Sans que cette liste n'ait vocation à être exhaustive, les critères ayant déjà été retenus ou qui pourraient à l'avenir être pris en compte par les juges afin de caractériser une absence d'autonomie sont :

  • Les liens capitalistiques : à titre illustratif, une société holding a été reconnue responsable de la rupture de relations commerciales entre plusieurs de ses filiales et une centrale d'achat.

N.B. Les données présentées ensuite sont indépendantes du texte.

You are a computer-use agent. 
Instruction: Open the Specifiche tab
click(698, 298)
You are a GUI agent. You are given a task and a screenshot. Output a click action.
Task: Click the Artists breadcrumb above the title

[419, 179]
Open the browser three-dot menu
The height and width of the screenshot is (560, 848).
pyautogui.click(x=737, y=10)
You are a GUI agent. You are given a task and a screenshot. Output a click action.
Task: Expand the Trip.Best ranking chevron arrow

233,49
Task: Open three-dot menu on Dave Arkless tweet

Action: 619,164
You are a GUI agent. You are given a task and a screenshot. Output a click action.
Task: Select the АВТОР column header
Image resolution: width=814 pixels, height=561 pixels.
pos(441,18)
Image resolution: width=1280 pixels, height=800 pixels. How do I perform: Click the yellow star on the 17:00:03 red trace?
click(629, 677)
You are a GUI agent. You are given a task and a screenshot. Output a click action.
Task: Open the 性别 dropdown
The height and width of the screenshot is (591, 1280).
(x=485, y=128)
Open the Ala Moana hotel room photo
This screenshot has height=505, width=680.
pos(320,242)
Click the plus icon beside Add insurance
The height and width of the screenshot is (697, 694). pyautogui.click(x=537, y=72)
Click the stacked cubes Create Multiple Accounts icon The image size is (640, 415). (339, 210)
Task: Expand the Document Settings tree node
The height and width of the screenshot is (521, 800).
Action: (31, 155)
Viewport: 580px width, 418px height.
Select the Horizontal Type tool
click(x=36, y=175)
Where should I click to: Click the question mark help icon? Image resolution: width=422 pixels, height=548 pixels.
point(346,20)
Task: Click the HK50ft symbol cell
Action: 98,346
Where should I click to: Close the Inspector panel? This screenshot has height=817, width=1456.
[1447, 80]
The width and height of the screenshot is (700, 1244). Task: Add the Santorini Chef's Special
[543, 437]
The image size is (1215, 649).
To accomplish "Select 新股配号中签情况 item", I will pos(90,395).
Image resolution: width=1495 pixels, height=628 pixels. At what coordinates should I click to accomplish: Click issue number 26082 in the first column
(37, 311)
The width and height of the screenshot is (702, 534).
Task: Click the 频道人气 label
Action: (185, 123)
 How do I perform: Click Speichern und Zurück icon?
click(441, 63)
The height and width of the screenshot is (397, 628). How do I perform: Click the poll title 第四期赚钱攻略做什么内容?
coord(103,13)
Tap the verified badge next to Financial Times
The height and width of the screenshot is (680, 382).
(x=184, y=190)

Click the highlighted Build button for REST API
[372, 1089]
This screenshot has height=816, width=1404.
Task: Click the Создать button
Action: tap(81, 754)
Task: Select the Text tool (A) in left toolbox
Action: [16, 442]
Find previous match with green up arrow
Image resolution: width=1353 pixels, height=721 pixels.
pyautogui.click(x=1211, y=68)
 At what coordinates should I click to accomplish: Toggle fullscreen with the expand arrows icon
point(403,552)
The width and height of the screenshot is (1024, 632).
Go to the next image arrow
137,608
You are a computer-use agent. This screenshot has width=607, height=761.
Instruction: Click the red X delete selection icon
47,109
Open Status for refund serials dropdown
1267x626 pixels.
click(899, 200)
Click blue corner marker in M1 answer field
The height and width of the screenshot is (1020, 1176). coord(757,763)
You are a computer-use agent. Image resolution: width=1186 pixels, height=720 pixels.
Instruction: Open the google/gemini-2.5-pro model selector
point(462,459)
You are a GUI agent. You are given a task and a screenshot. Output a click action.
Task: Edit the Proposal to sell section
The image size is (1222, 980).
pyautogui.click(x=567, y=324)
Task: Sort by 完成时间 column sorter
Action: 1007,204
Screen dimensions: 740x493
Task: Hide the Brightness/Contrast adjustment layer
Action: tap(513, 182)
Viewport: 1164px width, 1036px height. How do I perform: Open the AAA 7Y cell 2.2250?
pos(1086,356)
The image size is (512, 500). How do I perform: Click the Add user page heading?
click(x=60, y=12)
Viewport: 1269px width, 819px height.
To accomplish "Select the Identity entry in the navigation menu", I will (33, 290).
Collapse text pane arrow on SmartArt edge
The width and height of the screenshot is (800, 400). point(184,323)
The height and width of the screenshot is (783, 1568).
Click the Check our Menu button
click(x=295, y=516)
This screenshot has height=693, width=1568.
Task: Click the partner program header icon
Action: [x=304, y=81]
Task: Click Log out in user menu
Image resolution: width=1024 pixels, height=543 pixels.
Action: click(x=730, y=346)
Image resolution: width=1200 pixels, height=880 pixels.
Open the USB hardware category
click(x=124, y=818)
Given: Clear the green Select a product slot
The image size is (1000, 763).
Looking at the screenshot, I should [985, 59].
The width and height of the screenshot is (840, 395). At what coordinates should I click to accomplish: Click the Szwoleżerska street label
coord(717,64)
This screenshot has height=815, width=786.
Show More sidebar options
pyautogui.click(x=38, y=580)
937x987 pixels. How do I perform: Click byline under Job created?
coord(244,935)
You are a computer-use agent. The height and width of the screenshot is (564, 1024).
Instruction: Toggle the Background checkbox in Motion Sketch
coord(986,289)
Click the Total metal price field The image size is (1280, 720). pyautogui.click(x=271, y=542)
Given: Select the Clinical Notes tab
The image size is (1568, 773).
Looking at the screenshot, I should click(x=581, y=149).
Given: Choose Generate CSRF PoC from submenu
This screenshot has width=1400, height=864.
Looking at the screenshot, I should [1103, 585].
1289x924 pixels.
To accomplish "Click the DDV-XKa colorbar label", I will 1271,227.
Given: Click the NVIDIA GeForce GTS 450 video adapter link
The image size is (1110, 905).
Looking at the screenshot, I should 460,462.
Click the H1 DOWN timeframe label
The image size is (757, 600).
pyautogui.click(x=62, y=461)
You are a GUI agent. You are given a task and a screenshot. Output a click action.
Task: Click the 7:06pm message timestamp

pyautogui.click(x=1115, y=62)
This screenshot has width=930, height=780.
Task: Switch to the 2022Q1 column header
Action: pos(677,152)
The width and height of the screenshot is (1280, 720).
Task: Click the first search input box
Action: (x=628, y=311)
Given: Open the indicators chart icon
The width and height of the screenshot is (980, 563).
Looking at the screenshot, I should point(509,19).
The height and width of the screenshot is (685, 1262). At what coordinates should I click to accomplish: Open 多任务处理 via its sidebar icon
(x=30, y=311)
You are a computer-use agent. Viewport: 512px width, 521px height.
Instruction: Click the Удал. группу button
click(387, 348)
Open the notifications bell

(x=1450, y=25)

Dans ce cas d'espèce, la juridiction saisie a caractérisé l'absence d'autonomie décisionnelle des filiales par le fait que le capital de ces dernières était détenu à 100% par la société mère et que cette entité avait décidé seule de la rupture des relations commerciales pour le compte de ses filiales.
  • La présence de directives / instructions émanant d'une tête de réseau, contraignant, dans les faits, ses membres à mettre un terme à la relation commerciale entretenue avec un cocontractant donné.

En pratique donc, une tête de réseau de distribution ou une société mère imposant, respectivement, aux membres de son réseau / à ses filiales, la rupture d'une relation commerciale avec un partenaire donné, serait susceptible de devoir répondre de cette rupture.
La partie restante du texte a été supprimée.